Jurassic Park? Nah... Australian common pet. :smileyvery-happy:

dragon-komodo.jpg


Now that is more like a dragon :) Interestingly, there was a giant komodo dragon species that lived on the Australian continent until ca. 40,000 years ago.

Megalania.jpg

Megalania prisca reached a length of 4.5 m (15 ft.) and was otherwise very similar to extant komodo dragons. Like its extant relatives, it will likely have killed prey as large as itself in order to satisfy its ravenous appetite. It probably also had venom glands like modern komodo dragons, which made it even deadlier.

When the first humans made it to Australia from Southeast Asia, these giant and deadly lizards were still around. This was probably as close as mankind ever got to living alongside dinosaurs :) Or alongside dragons, for that matter. And there is little doubt that Megalania hunted and killed the ancestors of the Indigenous Australians.

megalania1mm1.jpg

nom.jpg

Imagine a beast of that size, as fast as a big cat and as venomous as a snake.
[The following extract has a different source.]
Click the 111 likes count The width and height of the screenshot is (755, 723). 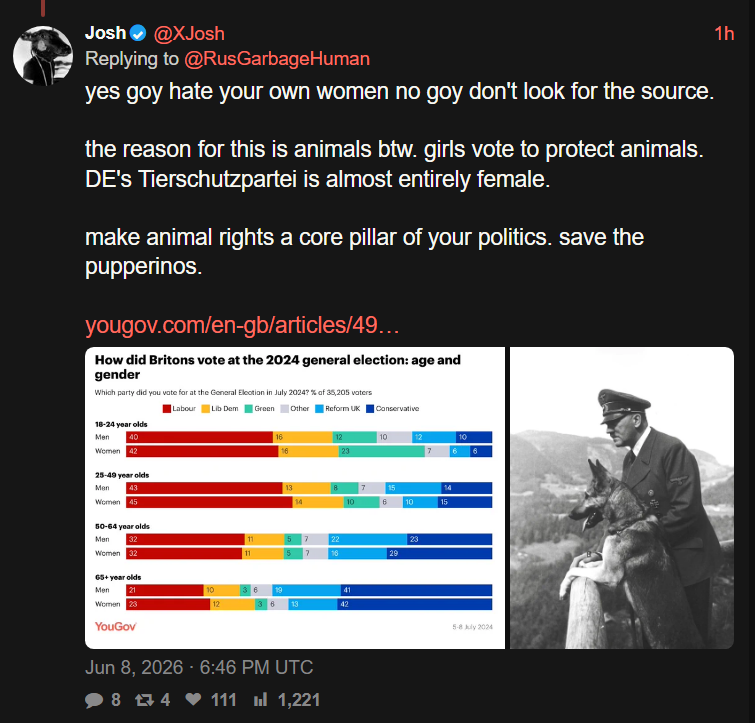[x=224, y=700]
A single bite was already a death sentence, even if the prey managed to get away. But these people were as resourceful as any Homo sapiens population. There was only one weapon that could kill such a beast, and those early modern humans had long discovered it.
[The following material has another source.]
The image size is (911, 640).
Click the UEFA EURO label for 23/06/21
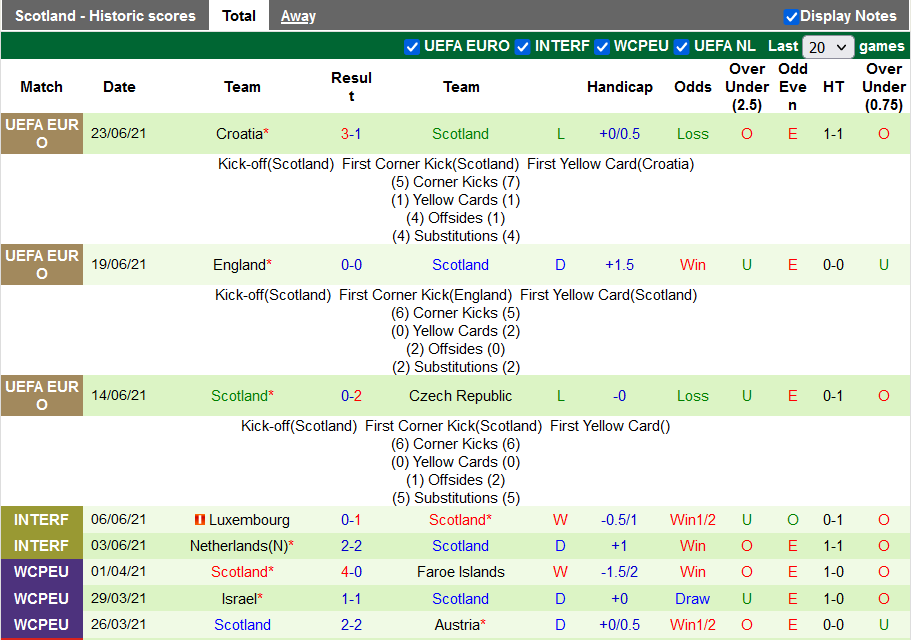click(41, 134)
Their weapon was actually quite simple. There is strong evidence for an unnatural amount of forest and prairie fires that coincides with the earliest human remains that were found on the Australian continent. These humans stayed close to the coast, since the sea provided them with food, and simply burned down the bushland and forests where Megalania used to hide and prey on its victims.
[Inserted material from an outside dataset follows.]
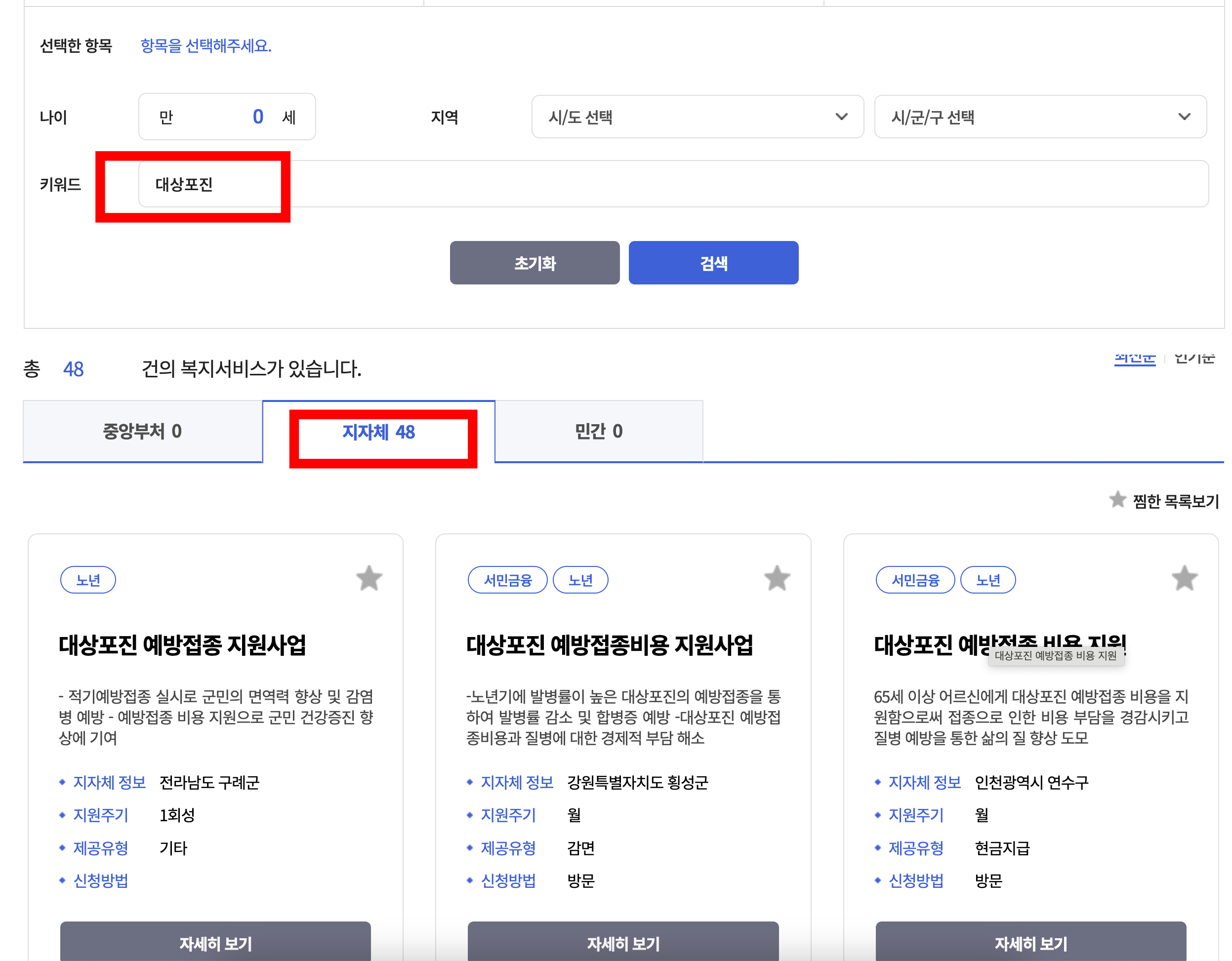The image size is (1232, 961).
Task: Switch to the 중앙부처 tab
Action: [143, 432]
Another reason for them to burn down all vegetation was probably that it provided them with an easy and crispy food source :) They could have waited for the fires to die out and picked up all the unfortunate animals that didn't run fast enough. This extensive use of fire as a weapon and a tool forever changed the Australian landscape.

Needless to say that this also caused a major Australian extinction event. Countless marsupial and bird species died out back then. But humans came out on top of things. Literally :) They advanced to the top of the food chain, just as they did in Eurasia and the Americas, and became the most successful predator on Earth.

In other words, these prehistoric humans were the real St. Georges :) Despite my mockery in an earlier post, humans really did slay dragons back in the day. But the legends have it the wrong way around. It wasn't the dragons who breathed fire, it was us.